I principali sistemi di pagamento da poter integrare nell’e-commerce sono: carte di credito/debito (Visa, Mastercard, American Express) tramite gateway come Stripe, Braintree, Nexi. PayPal, bonifico bancario, pagamento alla consegna, Apple Pay e Google Pay. Klarna e Scalapay per pagamenti rateali e Satispay. È consigliabile offrire almeno 2-3 metodi diversi per non perdere vendite, molti clienti abbandonano il carrello se non trovano il loro metodo preferito.

La progettazione grafica è il processo creativo e strategico di ideazione e realizzazione di elementi visuali per comunicare un messaggio: logo, brochure, packaging, siti web, social media, pubblicità. Non è solo “fare belle immagini”, ma risolvere problemi di comunicazione attraverso il design: quale font trasmette professionalità? Quali colori rappresentano il brand? Come organizzare le informazioni perché siano comprensibili? Un buon progetto grafico unisce estetica, funzionalità e strategia: deve essere bello, ma soprattutto deve comunicare efficacemente e raggiungere gli obiettivi prefissati.

La grafica aziendale comprende: brand identity, materiali di comunicazione (biglietti da visita, carta intestata, brochure, cataloghi), materiali promozionali (volantini, banner, roll-up), grafica digitale e infografiche. Una brand identity aziendale coerente su tutti i fronti rafforza il riconoscimento del brand e trasmette professionalità. Ogni elemento grafico deve rispettare il manual brand per mantenere coerenza visiva.

L’interfaccia grafica utente (User Interface o UI) è l’insieme degli elementi visuali attraverso cui l’utente interagisce con un sito web, app o software: bottoni, menù, form, icone, colori, tipografia, layout. Una buona UI è intuitiva, cioè l’utente capisce subito cosa fare, esteticamente gradevole, coerente in tutte le sezioni, accessibile e ottimizzata per diversi dispositivi. Si distingue dalla UX (User Experience), in quanto questa si concentra di più sull’esperienza complessiva: la UI è “come appare”, la UX è “come funziona e come accompagna l’utente”. Entrambe sono fondamentali per un sito efficace.
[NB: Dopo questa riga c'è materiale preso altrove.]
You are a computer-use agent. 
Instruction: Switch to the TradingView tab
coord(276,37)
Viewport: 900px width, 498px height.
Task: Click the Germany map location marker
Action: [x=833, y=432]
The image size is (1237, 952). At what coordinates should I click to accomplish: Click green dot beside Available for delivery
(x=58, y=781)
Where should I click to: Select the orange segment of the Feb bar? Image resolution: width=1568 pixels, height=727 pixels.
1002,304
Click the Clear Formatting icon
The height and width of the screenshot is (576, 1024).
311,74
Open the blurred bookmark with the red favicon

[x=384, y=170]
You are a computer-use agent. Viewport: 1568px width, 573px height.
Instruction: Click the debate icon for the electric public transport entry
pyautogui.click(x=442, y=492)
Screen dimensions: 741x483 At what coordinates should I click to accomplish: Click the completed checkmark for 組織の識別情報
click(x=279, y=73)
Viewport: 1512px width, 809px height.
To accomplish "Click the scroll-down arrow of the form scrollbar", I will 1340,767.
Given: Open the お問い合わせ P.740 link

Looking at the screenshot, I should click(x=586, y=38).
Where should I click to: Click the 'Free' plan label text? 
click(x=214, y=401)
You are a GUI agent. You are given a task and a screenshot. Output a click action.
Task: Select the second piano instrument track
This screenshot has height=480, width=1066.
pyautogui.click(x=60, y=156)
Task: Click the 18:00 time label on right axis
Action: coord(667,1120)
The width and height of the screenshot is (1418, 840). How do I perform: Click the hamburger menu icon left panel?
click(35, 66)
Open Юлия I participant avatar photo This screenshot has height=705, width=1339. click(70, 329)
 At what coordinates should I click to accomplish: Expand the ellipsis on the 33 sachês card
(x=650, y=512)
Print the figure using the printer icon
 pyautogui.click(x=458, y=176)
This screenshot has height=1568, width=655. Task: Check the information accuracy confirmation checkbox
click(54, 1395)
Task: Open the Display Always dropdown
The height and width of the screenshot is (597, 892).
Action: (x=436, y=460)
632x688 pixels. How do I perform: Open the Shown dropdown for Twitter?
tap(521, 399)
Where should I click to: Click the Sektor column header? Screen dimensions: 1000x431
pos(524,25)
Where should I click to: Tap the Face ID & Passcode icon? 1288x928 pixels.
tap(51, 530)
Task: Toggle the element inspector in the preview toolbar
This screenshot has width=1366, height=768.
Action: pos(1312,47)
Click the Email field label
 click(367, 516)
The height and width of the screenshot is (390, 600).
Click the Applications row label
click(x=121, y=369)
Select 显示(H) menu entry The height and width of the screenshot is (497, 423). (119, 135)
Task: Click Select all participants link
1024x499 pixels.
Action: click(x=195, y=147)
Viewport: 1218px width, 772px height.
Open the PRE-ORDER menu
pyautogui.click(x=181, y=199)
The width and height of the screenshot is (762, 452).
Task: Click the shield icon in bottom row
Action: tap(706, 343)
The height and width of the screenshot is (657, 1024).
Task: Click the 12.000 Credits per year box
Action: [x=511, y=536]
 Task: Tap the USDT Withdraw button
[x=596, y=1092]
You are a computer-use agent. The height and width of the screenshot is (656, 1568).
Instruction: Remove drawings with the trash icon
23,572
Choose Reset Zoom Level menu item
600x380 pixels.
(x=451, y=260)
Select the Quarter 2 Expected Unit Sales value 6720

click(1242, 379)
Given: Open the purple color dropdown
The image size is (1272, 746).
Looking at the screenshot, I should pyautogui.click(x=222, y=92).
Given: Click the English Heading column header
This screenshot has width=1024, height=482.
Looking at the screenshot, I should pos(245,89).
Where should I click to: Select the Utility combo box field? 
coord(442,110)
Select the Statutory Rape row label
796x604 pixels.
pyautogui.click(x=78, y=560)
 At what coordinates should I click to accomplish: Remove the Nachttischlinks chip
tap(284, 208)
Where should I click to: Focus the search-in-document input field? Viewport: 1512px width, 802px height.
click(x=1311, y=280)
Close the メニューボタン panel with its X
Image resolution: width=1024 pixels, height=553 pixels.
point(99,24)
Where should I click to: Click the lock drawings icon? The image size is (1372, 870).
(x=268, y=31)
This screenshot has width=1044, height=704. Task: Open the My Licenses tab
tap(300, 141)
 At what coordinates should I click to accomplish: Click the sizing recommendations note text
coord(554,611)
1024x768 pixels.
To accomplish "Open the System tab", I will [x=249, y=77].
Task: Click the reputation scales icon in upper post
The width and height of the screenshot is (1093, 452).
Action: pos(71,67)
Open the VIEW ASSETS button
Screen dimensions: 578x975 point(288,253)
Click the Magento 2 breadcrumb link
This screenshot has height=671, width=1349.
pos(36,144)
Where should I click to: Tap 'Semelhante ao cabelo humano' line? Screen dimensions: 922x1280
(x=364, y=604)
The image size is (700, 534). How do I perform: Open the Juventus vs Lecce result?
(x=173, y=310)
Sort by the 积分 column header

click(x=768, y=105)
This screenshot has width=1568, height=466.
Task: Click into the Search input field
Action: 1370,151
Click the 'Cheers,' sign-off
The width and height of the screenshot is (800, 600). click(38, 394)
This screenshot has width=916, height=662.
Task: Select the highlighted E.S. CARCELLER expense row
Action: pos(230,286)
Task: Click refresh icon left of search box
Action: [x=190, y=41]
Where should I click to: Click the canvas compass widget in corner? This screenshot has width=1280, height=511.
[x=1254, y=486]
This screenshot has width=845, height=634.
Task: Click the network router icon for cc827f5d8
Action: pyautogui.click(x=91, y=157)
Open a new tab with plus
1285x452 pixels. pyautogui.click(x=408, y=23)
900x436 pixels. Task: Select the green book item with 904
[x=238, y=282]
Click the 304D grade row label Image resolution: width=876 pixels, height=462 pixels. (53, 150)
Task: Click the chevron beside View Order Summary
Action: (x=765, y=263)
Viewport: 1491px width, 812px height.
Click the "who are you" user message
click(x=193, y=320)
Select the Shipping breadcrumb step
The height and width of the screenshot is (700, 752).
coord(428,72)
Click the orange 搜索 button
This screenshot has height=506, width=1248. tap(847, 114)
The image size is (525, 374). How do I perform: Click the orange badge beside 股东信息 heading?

Il content marketing consiste nel creare e distribuire contenuti di valore per attrarre, coinvolgere e convertire il pubblico target. I formati più comuni sono articoli, video, guide, podcast, infografiche. Dei contenuti ben fatti servono a costruire autorevolezza, migliorare la SEO (Google premia i contenuti di qualità), genera traffico organico costante con contenuti evergreen, nutre i potenziali clienti e costa meno dell’advertising a lungo termine. Inoltre creano fiducia, aiutando l’utente a risolvere problemi o dando informazioni preziose prima della vendita, e aumentano le conversioni. Il content marketing non vende direttamente, ma crea le condizioni perché le persone scelgano te quando sono pronte.